Oh, Betty, for goodness sakes! The President just calls her "Condo-lezbo" around the White House. That's just because when you've got a colored who is that much smarter than you, you've got to keep them off balance to remind them about what's what. I'm here to tell you that Condi is a cock-crazy, pie-baking heterosexual!
Goodness!
Oh, dear. That didn't come out quite right, did it? That's what Karl told the fellows to say, but it didn't sound right coming from me, somehow. Can we get back to the teacher thing now?
I think we had better, dear. Let's see, you selflessly allocated almost two percent of your whole life to teaching. And now, it seems that you tirelessly devote almost eighty percent of your time to talking about it.

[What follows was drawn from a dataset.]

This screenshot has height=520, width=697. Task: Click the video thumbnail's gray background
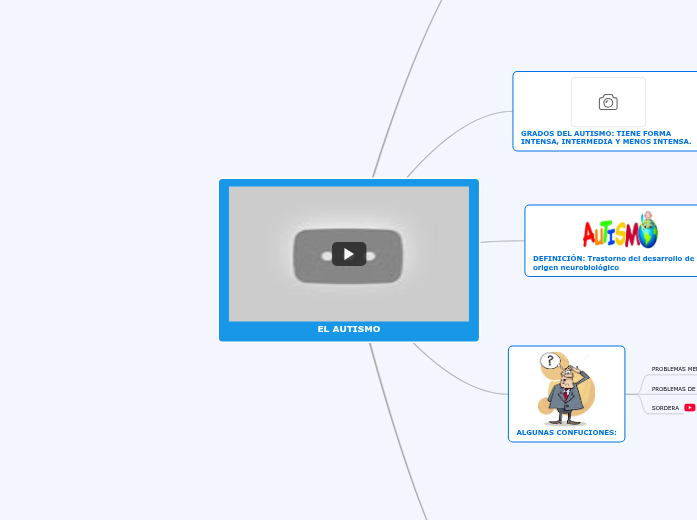260,210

Well, I expect no more than polite adulation for dedicating 35-hour week after 35-hour week for an interminable year -- showing interest in other people's children when I've long given up feigning that tiring, fussy preoccupation with my own. I mean, goodness gracious me, we're talking about a career that spanned over 300 days -- give or take a week, Betty.
Verily, Laura, you still seemed quite exhausted from the whole ordeal. Why did you do it, dear?
Well, Betty, I'm a teacher. I teach. Because that's what teachers do. They teach stuff. And, you know, Betty, I love teaching stuff so much. I've discovered -- and I know a lot of people in education call this "Pickles' kooky new theory" -- but I don't care because I really almost believe that reading stuff can help children learn things and stuff. And, frankly, that's what teaching stuff is all about -- learning stuff.
Other than its brevity, what did you like best about a teaching career that merits hourly allusions twenty years hence, dear?
Well, I loved having the absolutely huge three-month summer vacation. Land sakes alive, that isn't a bad benefit for only being on a job for a year!
No, indeed. It sounds downright European! In fact, the only other job I know in this country that will give you that much time off to kick back on a freshly painted ranch, truly more Hollywood set than home, is, of course, being the Lord Jesus' anointed President of the United States.
But even then, the killjoys in the non-Fox liberal media make the President feel like he has to cut our Texas vacation to an abrupt month when he has those annoying warnings cluttering his desk back in the Oval Office that Islamicidal maniacs are going to fly planes into skyscrapers!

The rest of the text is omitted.